Stored items:
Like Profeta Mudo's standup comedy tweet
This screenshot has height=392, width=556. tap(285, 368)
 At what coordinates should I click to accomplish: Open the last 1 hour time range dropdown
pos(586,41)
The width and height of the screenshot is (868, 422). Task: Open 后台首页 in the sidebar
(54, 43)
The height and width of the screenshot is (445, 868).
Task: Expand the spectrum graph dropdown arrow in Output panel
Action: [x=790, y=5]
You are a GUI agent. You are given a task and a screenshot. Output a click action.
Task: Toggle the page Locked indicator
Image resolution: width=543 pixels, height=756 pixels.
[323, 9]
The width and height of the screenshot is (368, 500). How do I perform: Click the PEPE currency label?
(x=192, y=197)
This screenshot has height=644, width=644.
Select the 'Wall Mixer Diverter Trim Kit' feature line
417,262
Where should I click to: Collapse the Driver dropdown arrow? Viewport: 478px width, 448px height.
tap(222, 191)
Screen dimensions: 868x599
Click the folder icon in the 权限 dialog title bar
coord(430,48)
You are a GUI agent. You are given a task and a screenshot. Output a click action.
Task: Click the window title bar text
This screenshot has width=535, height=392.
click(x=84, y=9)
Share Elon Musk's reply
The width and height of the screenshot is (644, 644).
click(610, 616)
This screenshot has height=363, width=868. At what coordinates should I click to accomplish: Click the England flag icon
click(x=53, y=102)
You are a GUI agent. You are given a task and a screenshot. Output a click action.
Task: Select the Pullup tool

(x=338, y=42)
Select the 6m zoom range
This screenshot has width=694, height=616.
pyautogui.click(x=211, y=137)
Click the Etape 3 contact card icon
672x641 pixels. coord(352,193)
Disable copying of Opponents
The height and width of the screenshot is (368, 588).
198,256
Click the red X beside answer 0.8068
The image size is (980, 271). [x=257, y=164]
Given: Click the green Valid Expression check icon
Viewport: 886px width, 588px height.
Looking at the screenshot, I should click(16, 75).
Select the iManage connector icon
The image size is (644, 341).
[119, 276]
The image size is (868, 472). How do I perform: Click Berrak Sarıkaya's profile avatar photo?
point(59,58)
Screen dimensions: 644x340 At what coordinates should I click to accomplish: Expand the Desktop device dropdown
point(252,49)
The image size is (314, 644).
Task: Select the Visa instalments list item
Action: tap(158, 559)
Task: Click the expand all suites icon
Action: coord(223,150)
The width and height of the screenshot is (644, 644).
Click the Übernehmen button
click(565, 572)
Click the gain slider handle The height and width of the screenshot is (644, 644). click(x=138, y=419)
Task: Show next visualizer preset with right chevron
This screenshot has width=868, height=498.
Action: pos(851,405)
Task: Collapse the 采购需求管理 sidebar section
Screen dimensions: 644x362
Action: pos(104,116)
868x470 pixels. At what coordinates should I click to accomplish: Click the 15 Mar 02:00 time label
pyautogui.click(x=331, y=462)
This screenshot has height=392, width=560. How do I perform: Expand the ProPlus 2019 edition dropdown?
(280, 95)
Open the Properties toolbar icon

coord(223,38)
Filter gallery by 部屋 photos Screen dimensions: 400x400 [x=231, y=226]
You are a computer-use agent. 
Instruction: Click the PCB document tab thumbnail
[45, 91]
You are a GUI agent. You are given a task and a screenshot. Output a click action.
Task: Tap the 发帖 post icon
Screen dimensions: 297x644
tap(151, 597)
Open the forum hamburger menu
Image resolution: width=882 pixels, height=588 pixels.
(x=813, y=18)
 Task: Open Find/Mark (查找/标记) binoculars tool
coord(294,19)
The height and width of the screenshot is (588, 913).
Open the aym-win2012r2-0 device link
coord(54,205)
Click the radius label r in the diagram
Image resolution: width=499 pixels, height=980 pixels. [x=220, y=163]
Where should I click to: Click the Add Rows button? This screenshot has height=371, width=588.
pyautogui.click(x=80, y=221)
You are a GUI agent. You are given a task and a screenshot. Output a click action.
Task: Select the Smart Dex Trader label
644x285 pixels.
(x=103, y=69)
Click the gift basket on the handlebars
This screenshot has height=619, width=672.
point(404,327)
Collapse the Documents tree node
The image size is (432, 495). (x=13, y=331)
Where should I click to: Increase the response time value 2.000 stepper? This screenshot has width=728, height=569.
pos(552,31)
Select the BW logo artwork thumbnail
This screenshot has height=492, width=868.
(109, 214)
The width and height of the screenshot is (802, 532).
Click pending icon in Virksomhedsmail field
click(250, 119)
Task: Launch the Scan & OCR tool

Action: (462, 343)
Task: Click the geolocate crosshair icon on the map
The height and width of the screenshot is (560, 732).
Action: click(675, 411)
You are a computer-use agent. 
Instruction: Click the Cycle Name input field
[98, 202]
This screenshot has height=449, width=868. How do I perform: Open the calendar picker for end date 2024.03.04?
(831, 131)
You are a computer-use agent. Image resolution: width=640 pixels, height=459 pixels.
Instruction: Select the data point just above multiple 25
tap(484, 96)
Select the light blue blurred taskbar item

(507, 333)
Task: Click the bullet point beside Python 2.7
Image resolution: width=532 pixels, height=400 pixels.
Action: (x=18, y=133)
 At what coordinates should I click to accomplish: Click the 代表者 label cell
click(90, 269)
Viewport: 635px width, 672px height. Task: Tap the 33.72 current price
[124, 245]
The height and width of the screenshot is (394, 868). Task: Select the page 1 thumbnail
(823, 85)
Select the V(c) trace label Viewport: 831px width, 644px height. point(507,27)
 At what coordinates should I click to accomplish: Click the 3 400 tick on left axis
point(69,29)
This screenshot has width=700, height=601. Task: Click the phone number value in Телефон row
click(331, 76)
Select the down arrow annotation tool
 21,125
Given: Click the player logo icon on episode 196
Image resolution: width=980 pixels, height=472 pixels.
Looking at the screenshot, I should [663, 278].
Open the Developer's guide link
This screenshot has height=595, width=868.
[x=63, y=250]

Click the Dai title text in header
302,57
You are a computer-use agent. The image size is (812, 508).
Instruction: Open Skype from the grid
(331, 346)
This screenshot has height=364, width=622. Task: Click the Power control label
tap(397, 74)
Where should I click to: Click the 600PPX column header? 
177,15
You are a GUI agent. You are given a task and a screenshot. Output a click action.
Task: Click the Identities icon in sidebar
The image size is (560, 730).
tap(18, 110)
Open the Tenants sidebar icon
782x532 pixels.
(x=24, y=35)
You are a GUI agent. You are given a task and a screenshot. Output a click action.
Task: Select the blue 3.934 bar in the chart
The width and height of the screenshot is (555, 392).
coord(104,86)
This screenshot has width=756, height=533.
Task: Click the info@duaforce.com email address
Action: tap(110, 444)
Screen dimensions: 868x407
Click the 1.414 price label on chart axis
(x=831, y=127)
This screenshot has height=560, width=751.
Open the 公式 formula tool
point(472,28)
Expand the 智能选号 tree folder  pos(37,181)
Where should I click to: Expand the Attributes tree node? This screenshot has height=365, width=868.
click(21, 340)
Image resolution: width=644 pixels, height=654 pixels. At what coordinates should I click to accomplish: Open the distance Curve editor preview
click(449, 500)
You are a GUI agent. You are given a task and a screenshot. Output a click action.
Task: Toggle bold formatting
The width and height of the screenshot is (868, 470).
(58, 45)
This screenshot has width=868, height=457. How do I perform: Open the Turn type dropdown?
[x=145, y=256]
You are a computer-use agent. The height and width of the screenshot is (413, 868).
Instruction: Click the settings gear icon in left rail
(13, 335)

_What is needed_
From the data above, return every line from the line that has "Task: Click the bullet" up to and including the line that has "Select the V(c)", exactly.

_Output of the task_
Task: Click the bullet point beside Python 2.7
Image resolution: width=532 pixels, height=400 pixels.
Action: (x=18, y=133)
 At what coordinates should I click to accomplish: Click the 代表者 label cell
click(90, 269)
Viewport: 635px width, 672px height. Task: Tap the 33.72 current price
[124, 245]
The height and width of the screenshot is (394, 868). Task: Select the page 1 thumbnail
(823, 85)
Select the V(c) trace label Viewport: 831px width, 644px height. point(507,27)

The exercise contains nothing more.